The joint statement from 11 of the 15 council members said female aid workers are crucial to addressing Afghanistan’s “dire humanitarian situation” because they provide “critical life-saving support to women and girls” that men can’t reach. It reiterated the council’s demand for “unhindered access for humanitarian actors regardless of gender.”
Britain’s U.N. ambassador, Barbara Woodward, tweeted that as of Thursday, “15% of NGOs had paused all work in Afghanistan, 68% had significantly reduced operations.” She added: “Humanitarian aid can’t happen without women.”
Japanese Ambassador Kimihiro Ishikane, the current council president, delivered the statement to reporters surrounded by diplomats from the 10 other countries -- Albania, Brazil, Ecuador, France, Gabon, Malta, Switzerland, Britain, United States and United Arab Emirates, which called the meeting.
The four council nations that didn’t support the statement were Russia, China, Ghana and Mozambique.
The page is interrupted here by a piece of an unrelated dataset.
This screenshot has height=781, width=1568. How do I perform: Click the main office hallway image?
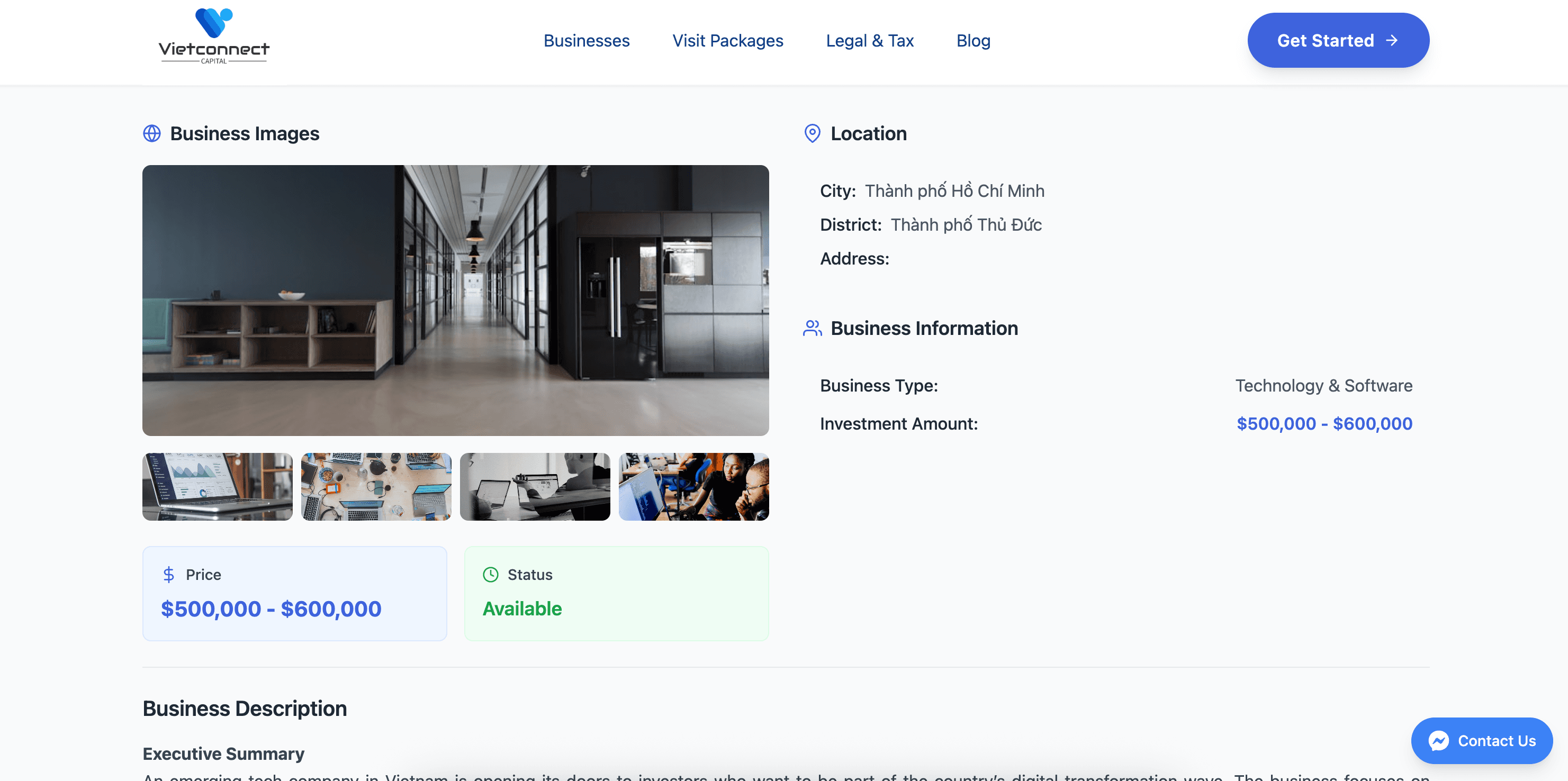(455, 300)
The 11 council members also urged the immediate reversal of the Taliban’s ban on girls attending secondary school and girls and women attending university as well as restrictions on women’s human rights and freedoms.
Diplomats said that some countries are pushing for a Security Council resolution demanding the Taliban reverse all its edicts on women and girls, that but it was too early to say if that would happen.
David Miliband, CEO of the International Rescue Committee, a group that has worked in Afghanistan since 1988, said that last year its 8,000 staff, including 3,000 women, served 5.3 million Afghans across the country including 2.7 million women and girls.
But the group has been forced to pause most operations because of the decree banning female NGO staff from working, Miliband said in a prepared briefing to the council obtained by The Associated Press.
He outlined a twin-track approach for getting women back to work, saying: “We have a chance of preventing further calamity for the Afghan people, but only if the international community is decisive, practical and disciplined.”
On one track, he said, it must be made clear to the Taliban that there can be no business as usual without women workers. “This is the best way, we think, to increase the leverage of the voices within the Taliban movement arguing against this ban,” he said.
On another track, Miliband said, when Taliban decision-makers in ministries or localities support reopening services as the health ministry has done and officials at the education ministry “seem to be doing, we will quickly move to restart services and build momentum for a return to our operating model.”
He called for “a united international response across the humanitarian movement, led by the U.N., to re-establish the right of NGOs to employ women.”
In another prepared briefing, also obtained by AP, Catherine Russell, executive director of the U.N. children’s agency UNICEF, said the decree banning women from working for NGOs “is both wrong and dangerous” and “stands to deepen the country’s devastating humanitarian crisis.”
She said UNICEF projects that this year 13.5 million Afghan children will need humanitarian assistance and 20 million Afghans will be at crisis or emergency levels of needing food by March, including “upwards of 875,000 severely wasted children under 5.”
Russell said that “Afghan women are a critical part of the solution to the country’s humanitarian and socio-economic crisis” and “it is not hyperbole to say without them, lives will be lost, children will die.”